See Model training documentation for more details on available training options (number of epochs, evaluation interval, …).
To train this first model, run:
$ dnadna train toy_task1/toy_task1_training_config.yml
Repeat as many training runs as desired after changing the parameters described
in toy_task1_training_config.yml
(the full config file is saved within each
run directory for reproducibility).
At any step, visualize the training and validation losses with:
$ tensorboard --logdir toy_task1/
For using the trained network on specific datasets, see Prediction documentation
Predicting size fluctuations with a pre-trained network (Sanchez et al. 2020)

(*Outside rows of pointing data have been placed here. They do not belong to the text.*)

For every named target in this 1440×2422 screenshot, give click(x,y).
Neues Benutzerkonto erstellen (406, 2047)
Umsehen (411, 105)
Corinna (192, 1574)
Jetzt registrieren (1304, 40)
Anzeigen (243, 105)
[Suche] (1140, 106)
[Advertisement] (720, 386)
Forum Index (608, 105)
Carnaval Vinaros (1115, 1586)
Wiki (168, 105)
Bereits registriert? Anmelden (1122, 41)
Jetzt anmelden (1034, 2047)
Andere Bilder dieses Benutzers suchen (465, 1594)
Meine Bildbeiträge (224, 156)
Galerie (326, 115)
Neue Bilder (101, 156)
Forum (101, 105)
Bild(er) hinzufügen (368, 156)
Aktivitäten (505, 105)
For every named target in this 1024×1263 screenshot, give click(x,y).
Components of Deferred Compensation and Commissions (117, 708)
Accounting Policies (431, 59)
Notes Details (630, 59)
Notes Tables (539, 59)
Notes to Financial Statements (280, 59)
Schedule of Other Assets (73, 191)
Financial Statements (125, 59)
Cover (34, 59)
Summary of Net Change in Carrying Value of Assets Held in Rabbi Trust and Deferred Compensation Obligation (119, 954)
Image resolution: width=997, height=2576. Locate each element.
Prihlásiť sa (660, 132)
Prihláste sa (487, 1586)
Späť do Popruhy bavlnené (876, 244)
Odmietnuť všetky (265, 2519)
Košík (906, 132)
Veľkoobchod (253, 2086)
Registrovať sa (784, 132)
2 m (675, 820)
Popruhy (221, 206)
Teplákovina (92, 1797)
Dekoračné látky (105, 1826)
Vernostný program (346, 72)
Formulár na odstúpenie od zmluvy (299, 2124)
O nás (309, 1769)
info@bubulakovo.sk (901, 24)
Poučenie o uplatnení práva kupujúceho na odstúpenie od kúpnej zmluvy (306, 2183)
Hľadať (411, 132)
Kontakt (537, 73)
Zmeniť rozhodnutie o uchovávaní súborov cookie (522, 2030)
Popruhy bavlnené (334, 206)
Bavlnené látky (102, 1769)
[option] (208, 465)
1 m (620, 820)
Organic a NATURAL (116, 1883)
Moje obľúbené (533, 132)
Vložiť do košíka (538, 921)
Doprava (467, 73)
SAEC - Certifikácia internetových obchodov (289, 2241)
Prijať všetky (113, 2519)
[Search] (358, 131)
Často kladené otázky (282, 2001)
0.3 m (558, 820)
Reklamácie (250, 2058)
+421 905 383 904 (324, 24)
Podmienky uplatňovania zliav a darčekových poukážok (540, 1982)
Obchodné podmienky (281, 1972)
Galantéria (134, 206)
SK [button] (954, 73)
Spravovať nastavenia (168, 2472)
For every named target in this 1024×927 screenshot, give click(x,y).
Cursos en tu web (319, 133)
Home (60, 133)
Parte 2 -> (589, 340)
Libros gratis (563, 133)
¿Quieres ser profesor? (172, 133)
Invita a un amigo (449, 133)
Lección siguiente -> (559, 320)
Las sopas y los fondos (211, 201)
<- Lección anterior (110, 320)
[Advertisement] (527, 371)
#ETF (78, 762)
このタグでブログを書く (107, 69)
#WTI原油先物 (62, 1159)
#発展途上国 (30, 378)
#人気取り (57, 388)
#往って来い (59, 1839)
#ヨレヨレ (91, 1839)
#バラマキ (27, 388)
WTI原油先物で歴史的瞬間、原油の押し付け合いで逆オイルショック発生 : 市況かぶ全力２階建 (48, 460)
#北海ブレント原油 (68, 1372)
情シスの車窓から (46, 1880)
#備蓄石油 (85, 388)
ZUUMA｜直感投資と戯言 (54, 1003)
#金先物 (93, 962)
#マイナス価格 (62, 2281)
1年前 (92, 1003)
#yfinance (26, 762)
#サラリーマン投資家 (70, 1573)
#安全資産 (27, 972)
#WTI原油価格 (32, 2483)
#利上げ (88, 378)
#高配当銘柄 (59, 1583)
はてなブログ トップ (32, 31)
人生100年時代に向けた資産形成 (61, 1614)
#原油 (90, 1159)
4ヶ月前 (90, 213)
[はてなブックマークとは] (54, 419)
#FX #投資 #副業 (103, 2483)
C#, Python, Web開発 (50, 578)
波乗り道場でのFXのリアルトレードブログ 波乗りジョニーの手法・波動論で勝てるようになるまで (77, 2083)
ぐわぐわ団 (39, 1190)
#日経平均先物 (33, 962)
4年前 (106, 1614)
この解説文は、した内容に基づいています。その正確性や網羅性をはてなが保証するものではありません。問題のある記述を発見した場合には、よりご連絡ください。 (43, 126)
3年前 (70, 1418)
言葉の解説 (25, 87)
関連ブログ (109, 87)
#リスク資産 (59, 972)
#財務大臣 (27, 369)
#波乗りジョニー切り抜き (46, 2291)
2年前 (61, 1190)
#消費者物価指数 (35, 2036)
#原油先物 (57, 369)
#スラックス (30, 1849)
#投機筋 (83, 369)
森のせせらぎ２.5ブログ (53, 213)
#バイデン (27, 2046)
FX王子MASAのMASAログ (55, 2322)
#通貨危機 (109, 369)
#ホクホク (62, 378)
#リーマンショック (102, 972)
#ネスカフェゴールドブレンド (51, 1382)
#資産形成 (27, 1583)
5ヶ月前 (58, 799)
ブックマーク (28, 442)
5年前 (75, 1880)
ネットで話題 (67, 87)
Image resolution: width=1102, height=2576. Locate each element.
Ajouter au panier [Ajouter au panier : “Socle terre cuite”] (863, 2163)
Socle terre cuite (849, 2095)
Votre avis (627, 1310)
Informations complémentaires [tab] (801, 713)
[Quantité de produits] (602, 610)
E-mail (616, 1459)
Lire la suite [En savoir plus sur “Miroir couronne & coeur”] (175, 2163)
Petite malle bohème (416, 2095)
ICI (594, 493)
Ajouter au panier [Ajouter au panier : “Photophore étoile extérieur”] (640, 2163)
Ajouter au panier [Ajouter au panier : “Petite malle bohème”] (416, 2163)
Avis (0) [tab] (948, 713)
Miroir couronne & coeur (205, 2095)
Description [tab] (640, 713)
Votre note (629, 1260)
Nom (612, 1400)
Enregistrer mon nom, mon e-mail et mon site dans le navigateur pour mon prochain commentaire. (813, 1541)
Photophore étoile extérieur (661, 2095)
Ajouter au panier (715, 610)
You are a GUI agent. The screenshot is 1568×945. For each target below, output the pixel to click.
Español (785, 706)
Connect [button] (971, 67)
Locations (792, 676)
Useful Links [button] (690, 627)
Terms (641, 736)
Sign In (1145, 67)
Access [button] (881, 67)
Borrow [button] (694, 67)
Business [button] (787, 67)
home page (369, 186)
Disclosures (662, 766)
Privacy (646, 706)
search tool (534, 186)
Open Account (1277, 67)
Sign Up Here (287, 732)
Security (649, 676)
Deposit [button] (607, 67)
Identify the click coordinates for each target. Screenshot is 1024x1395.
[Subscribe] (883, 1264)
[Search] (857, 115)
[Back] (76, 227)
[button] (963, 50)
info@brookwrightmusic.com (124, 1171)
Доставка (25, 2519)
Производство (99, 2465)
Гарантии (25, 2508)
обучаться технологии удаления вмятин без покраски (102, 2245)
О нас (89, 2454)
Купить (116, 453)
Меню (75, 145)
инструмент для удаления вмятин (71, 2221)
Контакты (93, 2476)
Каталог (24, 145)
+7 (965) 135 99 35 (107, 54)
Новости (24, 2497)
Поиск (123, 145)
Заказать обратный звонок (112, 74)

We provide a notebook reproducing an example of effective population size history inference performed by the SPIDNA deep learning method described in the paper “Deep learning for population size history inference: design, comparison and combination with approximate Bayesian computation” (Sanchez et al. 2020). You should first install dnadna by following the instructions.
In this notebook, we will simulate SNP data for six scenarios with population size histories defined by hand (e.g. expansion, decline or bottleneck) and use a pretrained version of SPIDNA to reconstruct these histories. Warning: this architecture has been trained using data generated with msprime and the priors described in Sanchez et al. (2020) method section. Therefore, using the same architecture to infer the population size histories from datasets falling outside of this prior might lead to high prediction errors.